- Relator(a)
- Ministra Laurita Vaz
- Órgão julgador
- Sexta Turma
- Data do julgamento
- 28/05/2019
- Data de publicação
- 05/06/2019
STJ – Acórdão, Rel. Ministra Laurita Vaz, Sexta Turma, j. 28/05/2019, p. 05/06/2019
RECURSO ORDINÁRIO EM HABEAS CORPUS. PROCESSUAL PENAL. TRÁFICO ILÍCITO DE DROGAS. PRISÃO PREVENTIVA. FUNDADO RECEIO DE REITERAÇÃO DELITIVA. GARANTIA DA ORDEM PÚBLICA. QUANTIDADE E VARIEDADE DAS SUBSTÂNCIAS APREENDIDAS. FUNDAMENTAÇÃO IDÔNEA. PROPORCIONALIDADE DA MEDIDA. IMPOSSIBILIDADE DE ANÁLISE. CONDIÇÕES PESSOAIS FAVORÁVEIS. IRRELEVÂNCIA. MEDIDAS CAUTELARES DIVERSAS DA PRISÃO. INSUFICIÊNCIA, NO CASO. RECURSO ORDINÁRIO EM HABEAS CORPUS NÃO PROVIDO. 1. A manutenção da custódia cautelar do Recorrente encontra-se devidamente fundamentada, nos exatos termos do art. 312 do Código de Processo Penal, pois o entendimento desta Corte é o de que o anterior cometimento de crimes constitui circunstância que legitima a prisão processual, notadamente para assegurar a ordem pública, em razão do risco concreto de reiteração delitiva. 2. Do mesmo modo, a prisão cautelar encontra-se devidamente fundamentada em face das circunstâncias do caso, a indicar a necessidade da segregação provisória para a garantia da ordem pública, considerando-se, sobretudo, a quantidade e variedade de drogas apreendidas.

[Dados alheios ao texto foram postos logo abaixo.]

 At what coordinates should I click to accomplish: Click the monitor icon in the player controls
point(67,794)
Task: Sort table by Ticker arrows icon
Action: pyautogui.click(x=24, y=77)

Precedentes. 3. A existência de condições pessoais favoráveis, tais como primariedade, bons antecedentes, ocupação lícita e residência fixa, não tem o condão de, por si só, desconstituir a custódia antecipada, caso estejam presentes outros requisitos de ordem objetiva e subjetiva que autorizem a decretação da medida extrema. 4. Nessa fase processual, não há como prever a quantidade de pena que eventualmente poderá ser imposta, caso seja condenado o Recorrente, menos ainda se iniciará o cumprimento da reprimenda em regime diverso do fechado, de modo que não se torna possível avaliar a arguida desproporção da prisão cautelar imposta. 5. Demonstrada pelas instâncias ordinárias, com expressa menção à situação concreta, a presença dos pressupostos da prisão preventiva, não se mostra suficiente a aplicação de quaisquer das medidas cautelares alternativas à prisão, elencadas na nova redação do art. 319 do Código de Processo Penal, dada pela Lei n.º 12.403/2011. 6. Recurso desprovido. (RHC n. 108.435/MG, relatora Ministra Laurita Vaz, Sexta Turma, julgado em 28/5/2019, DJe de 5/6/2019.)